Да и чего там, в этой церкви, хорошего, если разобраться?
Во всяком случае, мотив моей песни куда веселее и бодрее, чем заунывные голоса певчих, а уж свежий ветер с реки наверняка лучше удушливого запаха ладана, и костер, разведенный на берегу, горит куда ярче, чем восковые свечи.
А венец на тебе имеется. Эвон какой нарядный, разве что иное название – коруна, но ведь не в названии же дело, главное, что ты в нем как королева.
Моя королева!
Зато мы в другом впереди планеты всей, потому что обычно в ЗАГСе хватает всего двух свидетелей, и не думаю, что церковь требует больше, а у нас их аж три десятка…

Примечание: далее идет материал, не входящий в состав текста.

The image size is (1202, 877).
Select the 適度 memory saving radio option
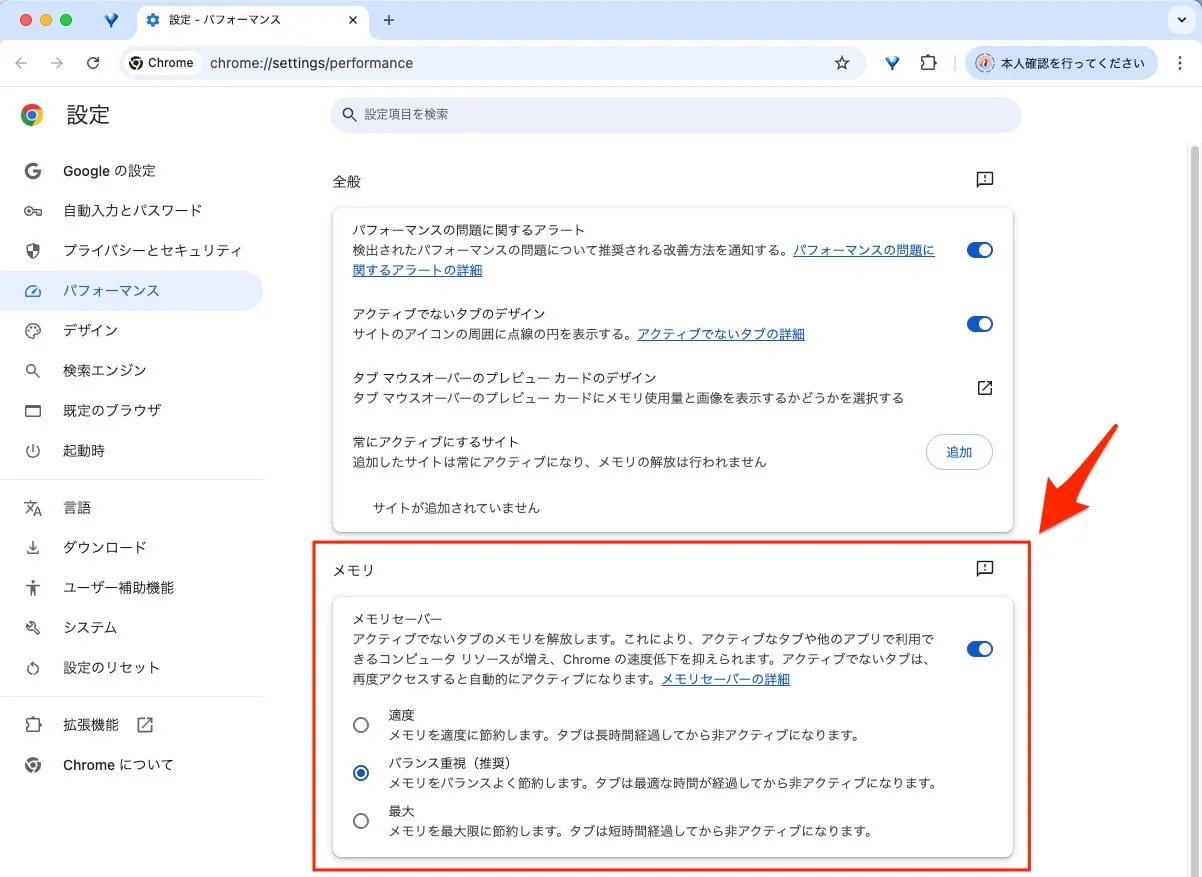point(361,725)
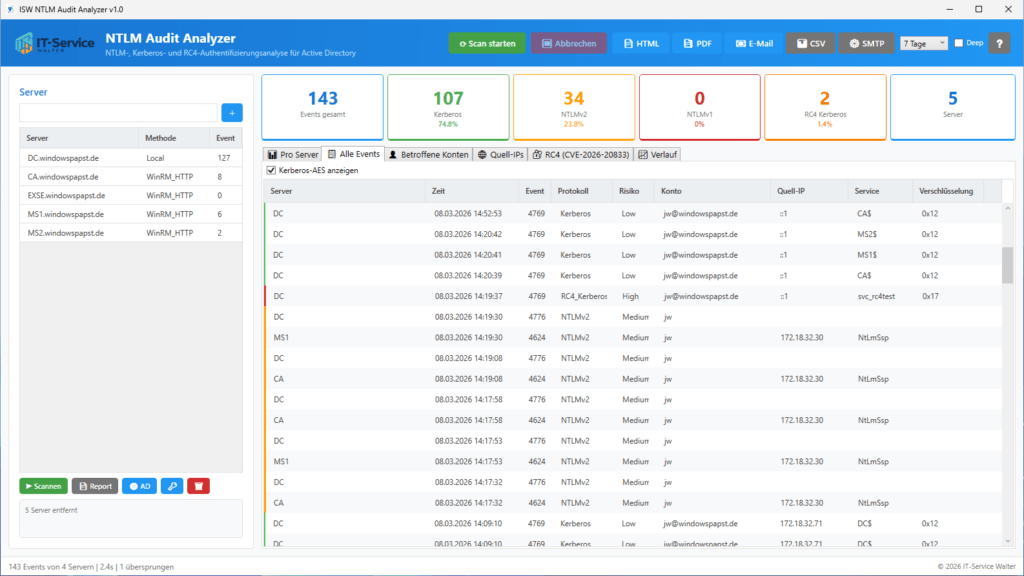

А потому еще раз припев, чтоб душа нараспашку – ибо ничего не таю, ничего не скрываю, все говорю как есть, и вот оно, мое сердце, перед тобой.
Все, что я зову своей судьбой,Связано, связано только с тобой…Лишь с тобой, лишь с тобой,Только с тобо-ой!
И едва я в последний раз ударил по струнам, как нижняя струна, издав тоненькое «дзинь», лопнула!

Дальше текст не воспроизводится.